Третья концепция равновесия
Шрифт:
— С солнечным утром, Лукреций. И Древо Твое Белое Разумное также. Что мне в нем нравится — так это удивительное постоянство его формы.
— Ага, вот то-то. У вас здесь с формой что-то не так. Шли давеча мы с Фомичем в сторону вашего кострища, а пришли к Дереву, куда я, собственно, и хотел. Как понять эти ваши феномены?
— Форма здесь сильно зависит от того, что желаешь видеть.
— Что ты имеешь в виду?
— Содержание имею в виду. Только я хотел сказать, что ничего взрыхлять не надо. Да ты не слышал.
— Постой,
— Именно.
— Вот. Видишь — с интуицией у меня полный порядок. А то вы нас с Фомичем уже ни в грош не ставите.
— Наша форма есть плод нашего представления. Как представляем себя — так и выглядим. Мы ведь скромное племя Татаунов. Величие форм нам ни к чему. Его нам заменяет величие содержания.
— Как говорит Фомич, бытие есть представление вещей, — несколько невпопад вставил свое слово Лукреций.

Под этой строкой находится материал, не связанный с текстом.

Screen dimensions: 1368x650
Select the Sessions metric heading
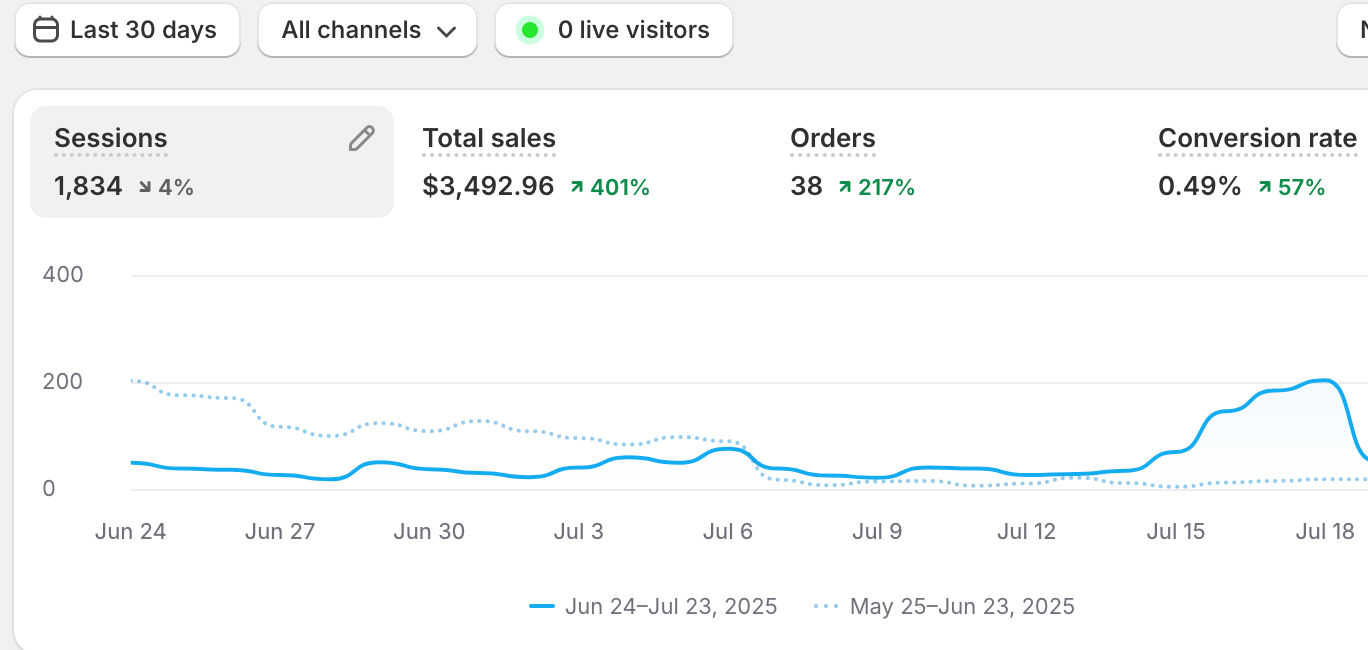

— В каком-то смысле. Бытие обладает не одной лишь видимостью, но и сущностью. А вот сущность нашу тебе и не постичь. Да и ни к чему тебе это, если рассудить здраво. Пойдем лучше…
— Куда? — встревожился Лукреций. — А если Его тут ваши эти ержики обглодают?
— Не обглодают. Ержику до твоего Дерева топать — от старости помрет. Да и не такие они глупые, чтобы разумных пожирать. Я говорю, пойдем, в пятнашки поиграем, или в расшибалочку.
— Под деньги? — насторожился Лукреций. — Под деньги я не хочу. На деньгах я уже раз погорел. А вот на блюмы — можно. На блюмы я никогда не проигрывал.
— Все ты как-то поперек мыслишь. В расшибалочку невозможно проиграть.
— А, ну тогда ответь мне, абориген, откуда вы произошли такие?
— Из Ментальной Сети, — просто отвечал Пику-Ни. — Мы возникли из нее как из лона. Можно даже так выразиться, — из лона, осемененного Радиогалактикой У.
Юноша вдруг спохватился.
— Что-то я не то говорю. Достанется мне от вождя за болтовню.
— А я это все давно знаю. И про Радиогалактику, и про Ментальную Сеть. Мы с Фомичем тоже не лыком шиты. Не одни вы такие в Галактике умные.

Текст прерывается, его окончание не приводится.